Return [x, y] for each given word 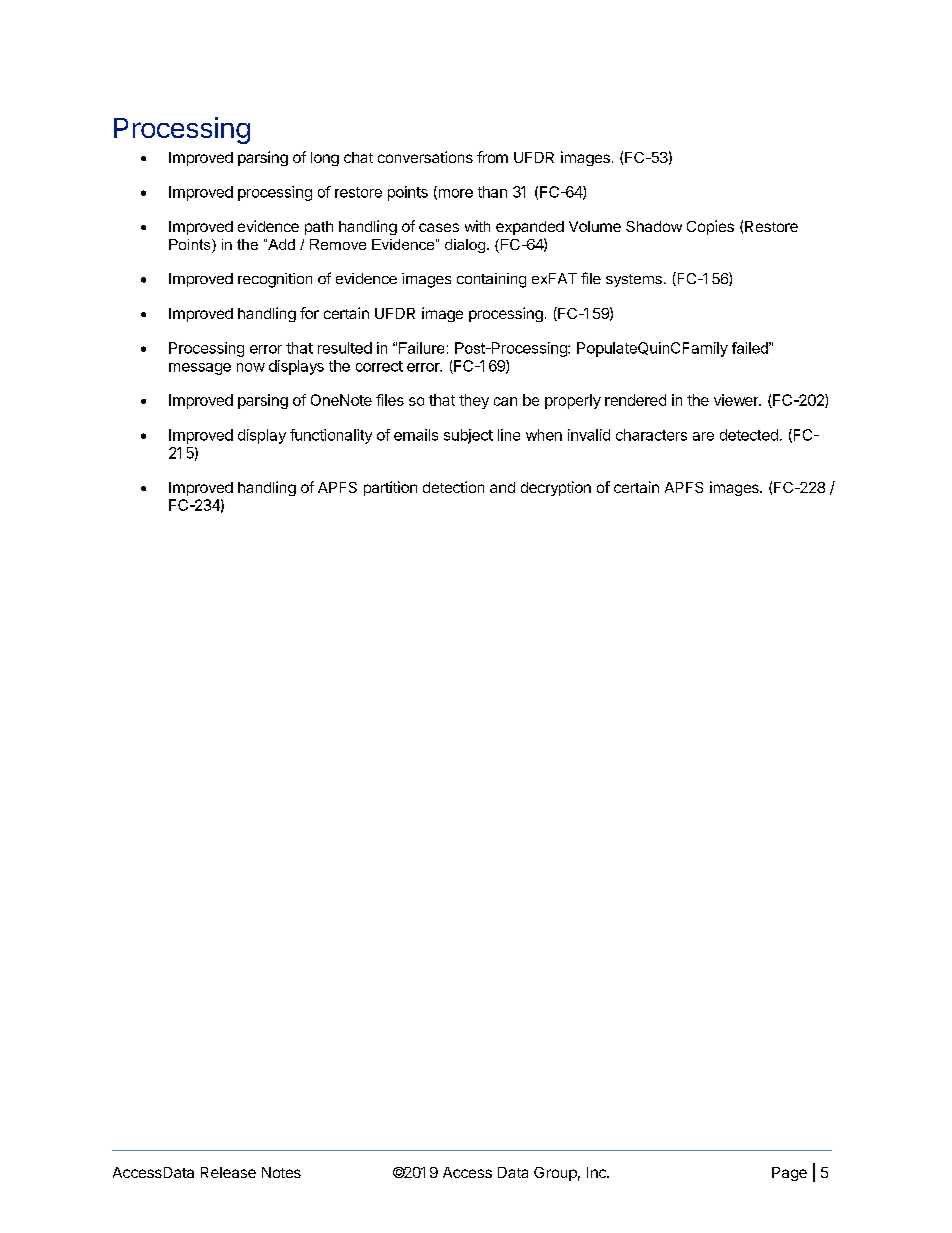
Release [228, 1172]
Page [789, 1174]
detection [453, 487]
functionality [331, 436]
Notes [281, 1172]
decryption [556, 488]
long [325, 159]
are [703, 436]
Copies [710, 227]
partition [390, 488]
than [492, 192]
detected [749, 435]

*Exercise requirements*. Rewrite all of the records above with "word" changed to "term" and everything else kept the same. Leave the pictures out of your answer.

*Reply to the task*.
Return [x, y] for each given term 
Release [228, 1172]
Page [789, 1174]
detection [453, 487]
functionality [331, 436]
Notes [281, 1172]
decryption [556, 488]
long [325, 159]
are [703, 436]
Copies [710, 227]
partition [390, 488]
than [492, 192]
detected [749, 435]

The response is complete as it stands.